While a lot of dishes are promoted as Mediterranean, they aren’t necessarily the ones research study has shown to be so good for us, says Catherine Itsiopoulos, a conference speaker from La Trobe University in Melbourne. In fact in most cases they’re not, she states.
That’s since cookbooks have the tendency to focus on joyful foods and desserts from the area, says the head of School of Allied Health and Teacher of Nutrition at La Trobe University, who is a professional on the Mediterranean diet.
“When people think of the Mediterranean diet, they always think of the souvlaki and the yiros and all the other meat dishes,” she states.
However the diet plan, made famous by the ground-breaking health research studies dating back to the 1960s, was a peasant-style diet that was made up of fresh food and mostly vegetarian dishes, she states.
The 10 rules
Professor Itsiopoulos, Associate Professor and Keynote Speaker at the University of Melbourne, has actually established “10 rules” of the Mediterranean diet which can assist you get a handle on exactly what it involves.
The rules are:
- Use extra virgin olive oil as the main included fat (go for around 60 mls/ day).
- Eat vegetables with every meal (consisting of 100g of leafy greens and 100g of tomatoes, and 200g of other vegetables/day).
- Include a minimum of 2 vegetarian meals (250g serve) weekly.
- Eat at least 2 portions of fish (150-200g serves) weekly and include oily fish: for example Atlantic and Australian salmon, blue-eye trevalla, blue mackerel, gemfish, canned sardines, and canned salmon. Canned tuna is not as high in the crucial fish oil omega-3, however still a good choice to include in your fish serves.
- Consume smaller portions of meat (beef, lamb, pork and chicken) and less frequently (no greater than once or twice a week).
- Eat fresh fruit every day and dried fruit and nuts as snacks or dessert.
- Consume yoghurt every day (about 200g) and cheese in small amounts (about 30 to 40 grams daily).
- Eat wholegrain breads and cereals with meals (aim for 3-4 slices of bread each day).
- Take in wine in small amounts (one drink a day, which is about 100 mls), always with meals and do not get drunk. Attempt and have a couple of alcohol-free days a week.
- Have sugary foods or sweet drinks for unique events only.

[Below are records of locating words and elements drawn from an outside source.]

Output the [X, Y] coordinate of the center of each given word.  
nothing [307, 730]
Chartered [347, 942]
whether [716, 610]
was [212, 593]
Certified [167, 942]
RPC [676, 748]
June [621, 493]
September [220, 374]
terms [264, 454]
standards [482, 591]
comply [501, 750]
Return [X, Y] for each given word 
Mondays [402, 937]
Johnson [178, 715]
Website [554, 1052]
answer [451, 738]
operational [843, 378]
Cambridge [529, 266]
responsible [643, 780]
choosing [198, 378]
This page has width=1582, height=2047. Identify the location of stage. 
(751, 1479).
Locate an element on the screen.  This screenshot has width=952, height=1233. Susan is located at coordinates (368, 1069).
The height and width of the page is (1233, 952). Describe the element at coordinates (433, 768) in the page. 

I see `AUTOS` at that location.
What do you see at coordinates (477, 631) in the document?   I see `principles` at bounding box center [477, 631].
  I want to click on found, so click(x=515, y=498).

She says these rules can also be applied to other type of foods and prepared meals. Along with researching the diet, she has actually written a cookbook based upon the meals she has used in her research study.
A healthy alternative
Professor Itsiopoulos confesses the eating style is quite different to what most Australians eat. But her experience in introducing the diet plan to amateurs has been positive.
One study included feeding traditional dishes, prepared by her team, to Australians who had type 2 Diabetes. Some took pleasure in the experience so much that they wanted the recipes at the end of the research study. “We had middle-aged people of Anglo-Celtic origin who’d never eaten eggplant in their life and they ate this dish and said it was their favourite,” she says.
Surprisingly, while the people in the study were not limited in the volume of food they ate– they were told to consume till they were full– they didn’t gain weight. They also reported “a very positive change in wellbeing, in mood and in the levels of energy they had”
That concludes our segment on the ‘Mediterranean Diet’, remember to take what you read on social media and in cookbooks with a grain of salt as they are trying to sell something to you and what they say might not help you lose weight. Be sure to stick to the 10 commandments and you’ll see the weight drop!